Their writings, along with those of others, were published to a wide audience for the first time in 1983, with the release of Shadow on a Tightrope.

After a relative lull in the mid-1980s to early-1990s, the independent zine community began addressing fat liberation again, with zines like Marilyn Wann's Fat!So? beginning in 1993 and Nomy Lamm's I'm So Fucking Beautiful in the same year. More Recently, Sabrina Darling has collaborated with other members of the new generation of fat liberation to release the zine Two By Four. In addition to zines, ther has recently been a flourishing of books written on the subject including Wann's book of the same title as her zine (1998), a collection of short stories by fat people (What Are You Looking At? 2003) and Paul Campos's examination of the health fallacies regarding fatness (The Obesity Myth 2004).

Finally and most recently, there has been a flourishing of national conferences devoted to the subject of fat activism, including NOLOSE in New Jersey, the conference of the former National Organization of Lesbians of SizE (now just NOLOSE); NAAFA's annual conference held in California; and the largest conference, Stacy Bias's FatGirl Speaks in Portland, Oregon.


Fat acceptance covers several fronts but generally can be surmised as attempting to change societal, internal, and medical attitudes about fat people.

Societal: The movement argues that fat people are targets of hatred and discrimination, with women in particular subject to more social pressure. Hatred is seen in multiple places including media outlets, where fat people are often ridiculed or held up as objects of pity. Discrimination, it is argued, comes in the form of lack of equal accessibility to transportation and employment.

Internal: The movement also argues that people of all shapes and sizes should accept themselves as they are, at any size. It promotes "health at any size," which places one's mental and physical health before physical appearance and size.

Medical: Through the works of authors such as Paul Campos and Sandy Swzarc, the fat acceptance movement has arguably improved its standing on health at any size. The movement's stance is that doctors should treat the problems of fat people independent of weight.

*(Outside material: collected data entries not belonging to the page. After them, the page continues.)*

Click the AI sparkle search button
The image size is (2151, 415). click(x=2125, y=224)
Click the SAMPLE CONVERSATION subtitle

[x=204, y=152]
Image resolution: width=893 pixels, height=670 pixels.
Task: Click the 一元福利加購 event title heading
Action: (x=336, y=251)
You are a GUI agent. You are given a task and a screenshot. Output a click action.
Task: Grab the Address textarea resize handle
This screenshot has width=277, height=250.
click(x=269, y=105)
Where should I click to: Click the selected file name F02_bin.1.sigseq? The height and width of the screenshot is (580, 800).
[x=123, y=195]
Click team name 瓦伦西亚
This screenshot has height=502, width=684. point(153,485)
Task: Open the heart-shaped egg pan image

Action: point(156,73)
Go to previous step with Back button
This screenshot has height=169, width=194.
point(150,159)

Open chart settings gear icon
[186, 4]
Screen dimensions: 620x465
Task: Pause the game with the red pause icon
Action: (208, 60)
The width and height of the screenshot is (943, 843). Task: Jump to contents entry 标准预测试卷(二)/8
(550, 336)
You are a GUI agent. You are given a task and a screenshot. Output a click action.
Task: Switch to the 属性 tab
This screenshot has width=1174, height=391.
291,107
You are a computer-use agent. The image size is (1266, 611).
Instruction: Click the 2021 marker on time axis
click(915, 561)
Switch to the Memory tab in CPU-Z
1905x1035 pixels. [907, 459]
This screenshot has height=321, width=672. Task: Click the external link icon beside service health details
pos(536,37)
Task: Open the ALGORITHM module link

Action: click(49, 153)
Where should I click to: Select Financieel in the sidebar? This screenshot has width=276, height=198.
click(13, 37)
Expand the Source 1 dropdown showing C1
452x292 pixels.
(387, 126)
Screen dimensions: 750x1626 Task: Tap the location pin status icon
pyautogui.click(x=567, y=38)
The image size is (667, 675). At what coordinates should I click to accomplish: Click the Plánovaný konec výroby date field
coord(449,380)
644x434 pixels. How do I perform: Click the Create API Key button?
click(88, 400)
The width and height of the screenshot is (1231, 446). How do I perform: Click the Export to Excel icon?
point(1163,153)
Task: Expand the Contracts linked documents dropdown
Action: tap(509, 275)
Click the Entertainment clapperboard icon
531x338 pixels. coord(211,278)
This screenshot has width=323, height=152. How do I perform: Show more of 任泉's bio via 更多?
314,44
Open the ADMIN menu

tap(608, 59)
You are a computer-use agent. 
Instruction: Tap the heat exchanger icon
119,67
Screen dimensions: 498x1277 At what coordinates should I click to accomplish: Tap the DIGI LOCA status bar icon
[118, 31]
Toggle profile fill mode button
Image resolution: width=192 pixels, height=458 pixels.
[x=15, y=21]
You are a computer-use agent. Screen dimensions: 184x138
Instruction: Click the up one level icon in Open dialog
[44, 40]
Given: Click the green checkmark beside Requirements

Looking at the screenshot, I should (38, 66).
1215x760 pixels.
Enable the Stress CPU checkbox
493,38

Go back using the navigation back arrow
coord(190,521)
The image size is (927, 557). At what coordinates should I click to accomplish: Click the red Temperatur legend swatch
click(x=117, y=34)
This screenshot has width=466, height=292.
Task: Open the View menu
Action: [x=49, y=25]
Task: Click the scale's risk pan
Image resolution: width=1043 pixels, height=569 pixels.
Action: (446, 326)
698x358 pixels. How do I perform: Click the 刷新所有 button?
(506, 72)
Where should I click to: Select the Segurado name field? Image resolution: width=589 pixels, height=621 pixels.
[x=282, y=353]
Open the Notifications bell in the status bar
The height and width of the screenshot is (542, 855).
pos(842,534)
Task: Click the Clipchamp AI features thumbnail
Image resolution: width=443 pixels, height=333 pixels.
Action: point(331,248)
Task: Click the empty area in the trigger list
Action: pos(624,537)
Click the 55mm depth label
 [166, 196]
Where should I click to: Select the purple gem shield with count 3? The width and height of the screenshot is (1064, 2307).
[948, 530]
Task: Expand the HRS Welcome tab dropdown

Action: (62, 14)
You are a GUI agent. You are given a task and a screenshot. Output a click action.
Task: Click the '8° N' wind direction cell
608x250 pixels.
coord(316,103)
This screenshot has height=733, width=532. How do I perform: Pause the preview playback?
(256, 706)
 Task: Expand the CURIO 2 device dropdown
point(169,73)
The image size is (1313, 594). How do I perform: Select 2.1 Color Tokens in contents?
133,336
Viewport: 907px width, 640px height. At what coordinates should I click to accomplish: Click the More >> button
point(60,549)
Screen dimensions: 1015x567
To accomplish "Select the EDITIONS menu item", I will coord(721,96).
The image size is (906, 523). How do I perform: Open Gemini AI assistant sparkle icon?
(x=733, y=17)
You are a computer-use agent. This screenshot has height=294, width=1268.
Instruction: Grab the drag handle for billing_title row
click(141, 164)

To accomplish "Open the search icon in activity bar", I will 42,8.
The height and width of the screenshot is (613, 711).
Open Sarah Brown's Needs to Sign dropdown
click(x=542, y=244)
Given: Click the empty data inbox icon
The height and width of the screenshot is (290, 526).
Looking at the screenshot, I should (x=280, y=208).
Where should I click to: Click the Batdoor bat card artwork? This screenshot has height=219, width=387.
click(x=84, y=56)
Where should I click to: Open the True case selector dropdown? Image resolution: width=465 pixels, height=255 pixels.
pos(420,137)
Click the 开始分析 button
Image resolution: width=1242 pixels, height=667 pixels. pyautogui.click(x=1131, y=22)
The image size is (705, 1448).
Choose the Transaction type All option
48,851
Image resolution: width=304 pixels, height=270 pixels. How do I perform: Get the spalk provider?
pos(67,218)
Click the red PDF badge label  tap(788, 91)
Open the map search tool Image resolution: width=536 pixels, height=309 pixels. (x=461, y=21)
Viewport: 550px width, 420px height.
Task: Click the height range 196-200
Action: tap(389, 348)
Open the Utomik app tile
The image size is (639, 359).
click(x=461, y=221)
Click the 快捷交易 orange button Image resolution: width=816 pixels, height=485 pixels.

The movement faces challenges internally as well. Organizations such as the National Association to Advance Fat Acceptance (NAAFA) and the International Size Acceptance Association (ISAA) are small, numbers-wise, and people interested in the movement tend to be clustered in larger cities - and spread across medium- to small- sized web communities. In addition, NAAFA's history has been entangled with Dimensions Magazine, a highly visible website for men who have sexual preferences for fat women. NAAFA has recently changed leadership in order to cut these ties, and has made several policy changes (including taking a stance against feederism, the practice of weight gain for sexual pleasure) which were applauded in the fat community. The role of sites such as Dimensions in the movement is a contested issue.

Fat acceptance has ties and common ground with the feminist movement and, arguably, the civil rights movement.

Visible People in Fat Acceptance

  • Marilyn Wann, author of FAT!SO? and Activism Chair of NAAFA.
  • Nomy Lamm, performance artist and writer of I'm So Fucking Beautiful.
  • Paul Campos, author of books such as The Obesity Myth.
  • Paul McAleer, author of Big Fat Blog.
  • Sandy Szwarc, author of articles challenging widely-held beliefs on fat and health[1] (http://www2.techcentralstation.com/1051/searchauthor.jsp?Bioid=BIOSZWARCSANDY)
  • Allen Steadham, President of ISAA.